Deste modo, processualmente firmado que o seu destino era o STA, porque assim foi tratado pelo tribunal a quo ( quer no momento em que o admitiu, quer no momento em que o extinguiu por falta de alegações) sem reacção de quem tinha legitimidade (pela banda da ora reclamante com aceitação implícita, pois que precisamente invoca essa sua natureza para deduzir o efeito que pretende), fica excluída dos poderes de cognição do Tribunal Constitucional – que, em reclamação, só tem competência para rever o despacho que indefira ou retenha o recurso de constitucionalidade para ele interposto (artigo 76º, nº 4 da LTC) – qualquer apreciação do que a tal (outro) anterior recurso “ordinário” possa respeitar, seja quanto à sua tempestividade, seja quanto às vicissitudes processuais que conduziram ao seu não prosseguimento.
Posto isto, há que saber se e em que casos é tempestivo um recurso interposto para o Tribunal Constitucional dentro do prazo de 10 dias após ter sido julgado deserto, por falta de alegações, anterior recurso ordinário que havia sido interposto da mesma decisão.

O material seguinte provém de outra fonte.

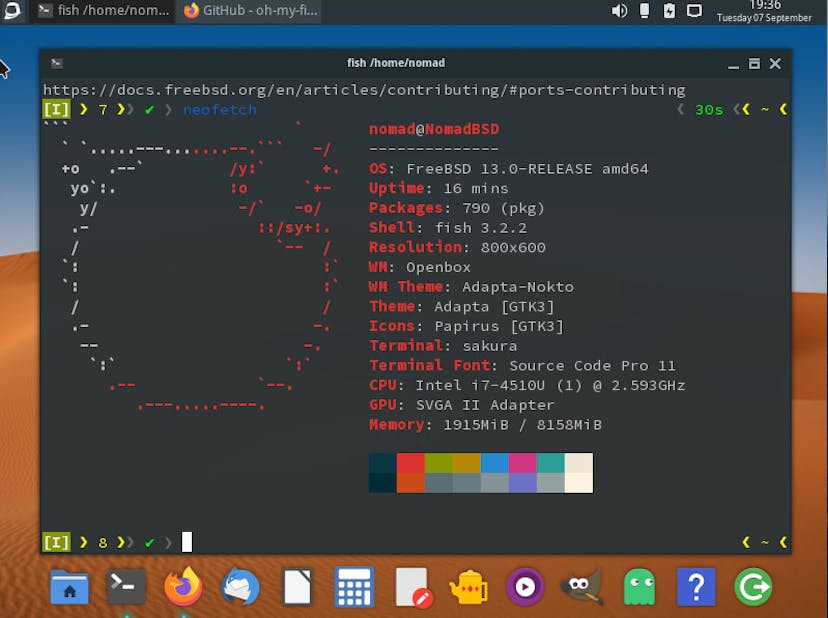The height and width of the screenshot is (618, 828).
Task: Click the terminal prompt cursor line
Action: 185,542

4. A reclamante socorre-se do artigo 70º da LTC, que é do seguinte teor, na parte que interessa:
“ ( ….)
2. Os recursos previstos nas alíneas b) e f) do número anterior apenas cabem das decisões que não admitam recurso ordinário, por a lei o não prever ou por já haverem sido esgotados todos os que caso cabiam, salvo os destinados a uniformização de jurisprudência.
3. ( …)
4. Entende-se que se acham esgotados todos os recursos ordinários, nos termos do nº 2, quando tenha havido renúncia, haja decorrido o respectivo prazo sem a sua interposição ou os recursos interpostos não possam ter seguimento por razões de ordem processual.
( …). “
A reclamante pretende que o inciso “não possam ter seguimento por razões de ordem processual” abrange o caso de deserção do recurso por falta de alegações (que sustenta ser uma razão de ordem processual) e que essa aplicação tem por efeito diferir, para a data da notificação da decisão que ponha termo ao recurso ordinário com esse fundamento, o dies a quo do prazo de recurso para o Tribunal Constitucional.
Vejamos.
Nos termos do nº 1 do artigo 75º da LTC, o prazo de interposição de recurso para o Tribunal Constitucional é de 10 dias. Segundo as regras gerais, tal prazo começa a correr com a notificação da decisão judicial recorrida
(artigo 685º do Código de Processo Civil, aplicável por remissão do artigo 69º da LTC). O nº 2 do mesmo artigo 75º ressalva desta regra, apenas, os casos em que tenha havido inadmissão (ou decisão de não seguimento) dos recursos ordinários com fundamento em irrecorribilidade, caso em que o prazo se conta do momento em que se torna definitiva a decisão que não admita o recurso.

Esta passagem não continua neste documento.